Mark Rouleau (30 Sep 2005)
"[PCUSANEWS] Pope meets with rebel theologian Hans Kung"


This is an important heads up.  Note the ecumenical tone of the authors.


Note #8937 from PCUSA NEWS to PRESBYNEWS:
 

05223 Sept. 28, 2005

Pope meets with rebel theologian Hans Kung

by Luigi Sandri Ecumenical News International

ROME - After meeting with Pope Benedict XVI at the pontiff's summer residence, dissident Roman Catholic theologian Hans Kung says he is hoping for new openness from the Vatican.

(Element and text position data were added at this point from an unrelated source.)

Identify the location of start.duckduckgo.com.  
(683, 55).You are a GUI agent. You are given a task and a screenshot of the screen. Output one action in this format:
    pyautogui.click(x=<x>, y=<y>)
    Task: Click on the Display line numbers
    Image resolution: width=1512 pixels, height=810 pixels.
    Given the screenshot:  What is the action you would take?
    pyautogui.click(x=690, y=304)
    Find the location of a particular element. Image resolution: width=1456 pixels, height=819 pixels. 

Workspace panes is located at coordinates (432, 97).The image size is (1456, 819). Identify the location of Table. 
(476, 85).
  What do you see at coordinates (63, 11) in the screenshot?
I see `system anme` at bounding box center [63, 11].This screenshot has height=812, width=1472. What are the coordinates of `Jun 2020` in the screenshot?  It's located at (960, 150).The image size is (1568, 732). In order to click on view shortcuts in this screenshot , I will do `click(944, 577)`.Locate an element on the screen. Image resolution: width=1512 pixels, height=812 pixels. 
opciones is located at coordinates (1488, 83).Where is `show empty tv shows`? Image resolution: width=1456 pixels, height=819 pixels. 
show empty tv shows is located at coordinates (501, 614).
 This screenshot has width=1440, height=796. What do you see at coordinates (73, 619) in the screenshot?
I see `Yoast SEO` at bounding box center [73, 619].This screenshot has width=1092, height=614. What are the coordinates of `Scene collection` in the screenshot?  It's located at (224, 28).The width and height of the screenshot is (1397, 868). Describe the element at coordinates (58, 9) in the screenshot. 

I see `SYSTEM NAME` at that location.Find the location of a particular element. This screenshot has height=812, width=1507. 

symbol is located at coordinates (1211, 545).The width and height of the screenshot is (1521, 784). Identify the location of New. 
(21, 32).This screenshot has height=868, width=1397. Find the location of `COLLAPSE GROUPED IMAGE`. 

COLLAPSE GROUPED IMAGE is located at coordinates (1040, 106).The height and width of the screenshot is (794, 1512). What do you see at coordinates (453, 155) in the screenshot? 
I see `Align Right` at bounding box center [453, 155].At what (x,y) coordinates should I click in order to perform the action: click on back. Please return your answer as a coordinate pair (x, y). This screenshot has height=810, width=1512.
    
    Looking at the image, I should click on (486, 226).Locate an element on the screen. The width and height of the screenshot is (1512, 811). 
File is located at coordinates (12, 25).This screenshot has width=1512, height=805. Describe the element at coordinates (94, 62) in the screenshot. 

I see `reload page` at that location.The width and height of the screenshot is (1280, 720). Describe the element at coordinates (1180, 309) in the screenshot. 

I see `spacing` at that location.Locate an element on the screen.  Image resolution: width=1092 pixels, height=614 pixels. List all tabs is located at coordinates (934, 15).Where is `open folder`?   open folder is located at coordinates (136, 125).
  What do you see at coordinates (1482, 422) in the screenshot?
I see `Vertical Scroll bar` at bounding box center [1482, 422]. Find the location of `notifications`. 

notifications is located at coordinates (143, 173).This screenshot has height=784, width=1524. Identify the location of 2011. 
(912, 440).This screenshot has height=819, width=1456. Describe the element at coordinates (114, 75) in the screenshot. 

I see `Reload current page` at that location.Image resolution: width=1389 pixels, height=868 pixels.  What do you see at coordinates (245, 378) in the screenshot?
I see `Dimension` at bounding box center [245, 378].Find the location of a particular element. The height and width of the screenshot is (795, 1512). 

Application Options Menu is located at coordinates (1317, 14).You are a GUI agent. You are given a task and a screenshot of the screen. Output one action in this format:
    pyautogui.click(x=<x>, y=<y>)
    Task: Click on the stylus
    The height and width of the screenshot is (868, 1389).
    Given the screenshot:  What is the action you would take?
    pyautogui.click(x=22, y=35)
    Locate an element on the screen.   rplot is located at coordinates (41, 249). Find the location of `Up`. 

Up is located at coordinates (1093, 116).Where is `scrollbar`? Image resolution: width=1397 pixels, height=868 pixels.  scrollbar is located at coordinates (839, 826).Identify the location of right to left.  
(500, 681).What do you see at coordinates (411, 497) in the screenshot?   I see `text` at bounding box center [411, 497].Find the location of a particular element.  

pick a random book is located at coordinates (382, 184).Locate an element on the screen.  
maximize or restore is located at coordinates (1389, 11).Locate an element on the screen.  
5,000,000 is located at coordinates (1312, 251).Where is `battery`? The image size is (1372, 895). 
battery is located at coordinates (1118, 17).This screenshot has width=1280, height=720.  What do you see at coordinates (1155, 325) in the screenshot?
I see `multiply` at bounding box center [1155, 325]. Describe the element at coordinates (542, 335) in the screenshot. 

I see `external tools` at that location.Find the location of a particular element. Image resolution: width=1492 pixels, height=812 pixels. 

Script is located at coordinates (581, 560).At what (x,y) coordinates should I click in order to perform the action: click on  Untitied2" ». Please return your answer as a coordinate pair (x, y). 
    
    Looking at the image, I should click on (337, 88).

"I hope that my meeting with the Pope is a sign that the great problems facing the church and its faithful will be re-discussed in an open fashion," Kung told the Italian daily newspaper, La Republica, after the Sept. 24 meeting.

Kung's license to teach Catholic theology was revoked by the Vatican in 1979 because he departed from church dogma on concepts such as papal infallibility and the virgin birth. Kung's efforts to arrange a meeting with Benedict's predecessor, Pope John Paul II, were unsuccessful.

Kung, a native of Switzerland, is known as a pioneer in dialogue with non-Christians through his Global Ethic Foundation. He and Pope Benedict met in a "friendly atmosphere," according to Vatican spokesperson Joaquin Navarro Valls.

Kung and the pope agreed that it made "no sense, in the framework of the meeting, to enter into a dispute on the persistent doctrinal differences" between Kung and the Vatican.

Instead, Benedict praised Kung's efforts "to contribute to a renewed recognition of the essential values of humanity through the dialogue of religions and the encounter with secular reason," Navarro Valls said. Kung applauded Benedict's efforts to foster dialogue between religions.

Benedict was known as Joseph Ratzinger when he was Kung's colleague at Tubingen University in Germany. After 1981, when Ratzinger became the guardian of Vatican orthodoxy as Prefect of the Congregation for the Doctrine of the Faith, he and Kung found themselves at odds.

Kung told the German newspaper Die Sueddeutsche Zeitung that his meeting with Benedict was a "sign of hope."

In August, the pope met with Bishop Bernard Fellay, a leader of the Catholic traditionalist movement founded by the French Archbishop Marcel Lefebvre, who opposed the reforms of the Second Vatican Council and was excommunicated in 1976 by Pope John Paul II.

The Italian media have reacted positively to Pope Benedict's willingness to talk to the Vatican's doctrinal opponents.

The Catholic news agency Zenit described the meeting between the Pope and Kung as "a further gesture of conciliation." The Milan newspaper Corriere della Sera wrote: "The Pope's meetings with Bernard Fellay and Hans Kung have not resolved any issues, but have broken the ice in which Pope John Paul II had frozen contacts with dissident sections of Catholicism for a quarter of a century."